▸ Material provided:
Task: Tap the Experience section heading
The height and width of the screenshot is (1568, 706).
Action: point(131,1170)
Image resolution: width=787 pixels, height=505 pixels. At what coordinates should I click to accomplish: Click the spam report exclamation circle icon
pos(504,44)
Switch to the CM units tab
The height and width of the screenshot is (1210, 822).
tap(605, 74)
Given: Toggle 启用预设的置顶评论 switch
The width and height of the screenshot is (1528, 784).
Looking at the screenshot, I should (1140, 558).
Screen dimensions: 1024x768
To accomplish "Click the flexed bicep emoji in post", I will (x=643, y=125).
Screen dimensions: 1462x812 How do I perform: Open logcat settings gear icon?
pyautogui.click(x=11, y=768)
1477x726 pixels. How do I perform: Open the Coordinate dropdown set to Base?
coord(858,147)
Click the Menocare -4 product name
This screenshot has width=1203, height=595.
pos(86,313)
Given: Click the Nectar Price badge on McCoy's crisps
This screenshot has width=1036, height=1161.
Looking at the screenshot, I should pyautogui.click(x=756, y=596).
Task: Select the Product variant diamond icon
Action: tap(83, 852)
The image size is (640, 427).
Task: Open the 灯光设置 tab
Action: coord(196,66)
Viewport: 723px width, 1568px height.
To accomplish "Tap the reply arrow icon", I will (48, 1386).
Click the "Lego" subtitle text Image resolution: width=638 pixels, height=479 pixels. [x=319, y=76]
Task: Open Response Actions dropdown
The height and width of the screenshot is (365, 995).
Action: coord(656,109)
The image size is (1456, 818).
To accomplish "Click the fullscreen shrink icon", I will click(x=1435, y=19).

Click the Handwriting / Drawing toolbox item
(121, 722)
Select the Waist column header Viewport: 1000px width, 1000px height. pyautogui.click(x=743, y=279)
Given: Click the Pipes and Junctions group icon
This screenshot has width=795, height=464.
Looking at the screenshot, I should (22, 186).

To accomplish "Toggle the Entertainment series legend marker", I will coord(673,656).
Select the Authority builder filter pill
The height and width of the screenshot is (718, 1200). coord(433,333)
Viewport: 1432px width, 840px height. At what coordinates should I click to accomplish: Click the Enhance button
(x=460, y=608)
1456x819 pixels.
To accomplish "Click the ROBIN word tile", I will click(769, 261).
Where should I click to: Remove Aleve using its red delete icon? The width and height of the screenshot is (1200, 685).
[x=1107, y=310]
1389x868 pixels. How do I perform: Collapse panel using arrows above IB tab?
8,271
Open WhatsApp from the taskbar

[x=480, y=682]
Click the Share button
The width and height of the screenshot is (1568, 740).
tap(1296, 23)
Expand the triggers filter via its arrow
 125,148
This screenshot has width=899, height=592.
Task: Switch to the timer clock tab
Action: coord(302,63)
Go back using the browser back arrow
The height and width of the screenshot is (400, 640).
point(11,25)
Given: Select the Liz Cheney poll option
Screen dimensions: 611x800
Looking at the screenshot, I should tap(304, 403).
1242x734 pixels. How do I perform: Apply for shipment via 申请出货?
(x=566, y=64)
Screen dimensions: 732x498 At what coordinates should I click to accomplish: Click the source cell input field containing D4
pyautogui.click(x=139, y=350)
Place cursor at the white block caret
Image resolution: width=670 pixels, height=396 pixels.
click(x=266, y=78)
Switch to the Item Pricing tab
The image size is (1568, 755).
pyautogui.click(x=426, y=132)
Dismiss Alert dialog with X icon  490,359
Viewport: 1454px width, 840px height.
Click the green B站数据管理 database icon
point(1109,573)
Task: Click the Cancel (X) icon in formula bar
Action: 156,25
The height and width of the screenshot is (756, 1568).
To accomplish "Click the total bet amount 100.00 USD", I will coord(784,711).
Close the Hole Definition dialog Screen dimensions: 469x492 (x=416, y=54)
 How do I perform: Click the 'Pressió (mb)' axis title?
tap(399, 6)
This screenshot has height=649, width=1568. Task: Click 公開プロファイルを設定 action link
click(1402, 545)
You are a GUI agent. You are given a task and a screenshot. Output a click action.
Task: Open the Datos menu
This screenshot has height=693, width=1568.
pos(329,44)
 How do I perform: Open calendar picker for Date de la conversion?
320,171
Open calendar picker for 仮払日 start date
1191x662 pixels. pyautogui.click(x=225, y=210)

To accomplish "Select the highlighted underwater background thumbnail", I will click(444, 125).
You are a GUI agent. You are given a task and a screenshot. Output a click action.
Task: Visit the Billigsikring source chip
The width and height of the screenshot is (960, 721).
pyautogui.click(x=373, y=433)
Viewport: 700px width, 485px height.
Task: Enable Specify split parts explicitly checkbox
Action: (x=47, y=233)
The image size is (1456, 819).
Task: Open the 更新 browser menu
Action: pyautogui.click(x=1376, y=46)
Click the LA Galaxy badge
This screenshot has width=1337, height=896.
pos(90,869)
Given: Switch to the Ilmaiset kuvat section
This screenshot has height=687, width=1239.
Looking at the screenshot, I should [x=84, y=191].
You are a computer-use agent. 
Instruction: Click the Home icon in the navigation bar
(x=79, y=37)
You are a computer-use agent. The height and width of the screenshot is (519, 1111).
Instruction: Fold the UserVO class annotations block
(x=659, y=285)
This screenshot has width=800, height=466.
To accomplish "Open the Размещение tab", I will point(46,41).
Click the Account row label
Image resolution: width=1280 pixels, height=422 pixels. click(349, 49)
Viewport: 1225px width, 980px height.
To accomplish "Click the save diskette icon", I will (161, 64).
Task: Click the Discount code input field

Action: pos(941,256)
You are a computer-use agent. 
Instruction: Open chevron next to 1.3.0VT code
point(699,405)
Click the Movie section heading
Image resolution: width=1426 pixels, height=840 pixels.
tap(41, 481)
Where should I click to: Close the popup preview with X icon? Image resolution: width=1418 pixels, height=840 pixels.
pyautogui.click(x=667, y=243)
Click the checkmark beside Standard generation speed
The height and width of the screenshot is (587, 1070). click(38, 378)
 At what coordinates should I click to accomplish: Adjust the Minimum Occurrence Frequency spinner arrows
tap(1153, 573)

▸ What the task asks:
Copy out all of the entries above word for word, with no changes.

▸ Exercise result:
Task: Tap the Experience section heading
The height and width of the screenshot is (1568, 706).
Action: point(131,1170)
Image resolution: width=787 pixels, height=505 pixels. At what coordinates should I click to accomplish: Click the spam report exclamation circle icon
pos(504,44)
Switch to the CM units tab
The height and width of the screenshot is (1210, 822).
tap(605, 74)
Given: Toggle 启用预设的置顶评论 switch
The width and height of the screenshot is (1528, 784).
Looking at the screenshot, I should (1140, 558).
Screen dimensions: 1024x768
To accomplish "Click the flexed bicep emoji in post", I will (x=643, y=125).
Screen dimensions: 1462x812 How do I perform: Open logcat settings gear icon?
pyautogui.click(x=11, y=768)
1477x726 pixels. How do I perform: Open the Coordinate dropdown set to Base?
coord(858,147)
Click the Menocare -4 product name
This screenshot has width=1203, height=595.
pos(86,313)
Given: Click the Nectar Price badge on McCoy's crisps
This screenshot has width=1036, height=1161.
Looking at the screenshot, I should pyautogui.click(x=756, y=596).
Task: Select the Product variant diamond icon
Action: tap(83, 852)
The image size is (640, 427).
Task: Open the 灯光设置 tab
Action: coord(196,66)
Viewport: 723px width, 1568px height.
To accomplish "Tap the reply arrow icon", I will (48, 1386).
Click the "Lego" subtitle text Image resolution: width=638 pixels, height=479 pixels. [x=319, y=76]
Task: Open Response Actions dropdown
The height and width of the screenshot is (365, 995).
Action: coord(656,109)
The image size is (1456, 818).
To accomplish "Click the fullscreen shrink icon", I will click(x=1435, y=19).

Click the Handwriting / Drawing toolbox item
(121, 722)
Select the Waist column header Viewport: 1000px width, 1000px height. pyautogui.click(x=743, y=279)
Given: Click the Pipes and Junctions group icon
This screenshot has width=795, height=464.
Looking at the screenshot, I should (22, 186).

To accomplish "Toggle the Entertainment series legend marker", I will coord(673,656).
Select the Authority builder filter pill
The height and width of the screenshot is (718, 1200). coord(433,333)
Viewport: 1432px width, 840px height. At what coordinates should I click to accomplish: Click the Enhance button
(x=460, y=608)
1456x819 pixels.
To accomplish "Click the ROBIN word tile", I will click(769, 261).
Where should I click to: Remove Aleve using its red delete icon? The width and height of the screenshot is (1200, 685).
[x=1107, y=310]
1389x868 pixels. How do I perform: Collapse panel using arrows above IB tab?
8,271
Open WhatsApp from the taskbar

[x=480, y=682]
Click the Share button
The width and height of the screenshot is (1568, 740).
tap(1296, 23)
Expand the triggers filter via its arrow
 125,148
This screenshot has width=899, height=592.
Task: Switch to the timer clock tab
Action: coord(302,63)
Go back using the browser back arrow
The height and width of the screenshot is (400, 640).
point(11,25)
Given: Select the Liz Cheney poll option
Screen dimensions: 611x800
Looking at the screenshot, I should tap(304, 403).
1242x734 pixels. How do I perform: Apply for shipment via 申请出货?
(x=566, y=64)
Screen dimensions: 732x498 At what coordinates should I click to accomplish: Click the source cell input field containing D4
pyautogui.click(x=139, y=350)
Place cursor at the white block caret
Image resolution: width=670 pixels, height=396 pixels.
click(x=266, y=78)
Switch to the Item Pricing tab
The image size is (1568, 755).
pyautogui.click(x=426, y=132)
Dismiss Alert dialog with X icon  490,359
Viewport: 1454px width, 840px height.
Click the green B站数据管理 database icon
point(1109,573)
Task: Click the Cancel (X) icon in formula bar
Action: 156,25
The height and width of the screenshot is (756, 1568).
To accomplish "Click the total bet amount 100.00 USD", I will coord(784,711).
Close the Hole Definition dialog Screen dimensions: 469x492 (x=416, y=54)
 How do I perform: Click the 'Pressió (mb)' axis title?
tap(399, 6)
This screenshot has height=649, width=1568. Task: Click 公開プロファイルを設定 action link
click(1402, 545)
You are a GUI agent. You are given a task and a screenshot. Output a click action.
Task: Open the Datos menu
This screenshot has height=693, width=1568.
pos(329,44)
 How do I perform: Open calendar picker for Date de la conversion?
320,171
Open calendar picker for 仮払日 start date
1191x662 pixels. pyautogui.click(x=225, y=210)

To accomplish "Select the highlighted underwater background thumbnail", I will click(444, 125).
You are a GUI agent. You are given a task and a screenshot. Output a click action.
Task: Visit the Billigsikring source chip
The width and height of the screenshot is (960, 721).
pyautogui.click(x=373, y=433)
Viewport: 700px width, 485px height.
Task: Enable Specify split parts explicitly checkbox
Action: (x=47, y=233)
The image size is (1456, 819).
Task: Open the 更新 browser menu
Action: pyautogui.click(x=1376, y=46)
Click the LA Galaxy badge
This screenshot has width=1337, height=896.
pos(90,869)
Given: Switch to the Ilmaiset kuvat section
This screenshot has height=687, width=1239.
Looking at the screenshot, I should [x=84, y=191].
You are a computer-use agent. 
Instruction: Click the Home icon in the navigation bar
(x=79, y=37)
You are a computer-use agent. The height and width of the screenshot is (519, 1111).
Instruction: Fold the UserVO class annotations block
(x=659, y=285)
This screenshot has width=800, height=466.
To accomplish "Open the Размещение tab", I will point(46,41).
Click the Account row label
Image resolution: width=1280 pixels, height=422 pixels. click(349, 49)
Viewport: 1225px width, 980px height.
To accomplish "Click the save diskette icon", I will (161, 64).
Task: Click the Discount code input field

Action: pos(941,256)
You are a computer-use agent. 
Instruction: Open chevron next to 1.3.0VT code
point(699,405)
Click the Movie section heading
Image resolution: width=1426 pixels, height=840 pixels.
tap(41, 481)
Where should I click to: Close the popup preview with X icon? Image resolution: width=1418 pixels, height=840 pixels.
pyautogui.click(x=667, y=243)
Click the checkmark beside Standard generation speed
The height and width of the screenshot is (587, 1070). click(38, 378)
 At what coordinates should I click to accomplish: Adjust the Minimum Occurrence Frequency spinner arrows
tap(1153, 573)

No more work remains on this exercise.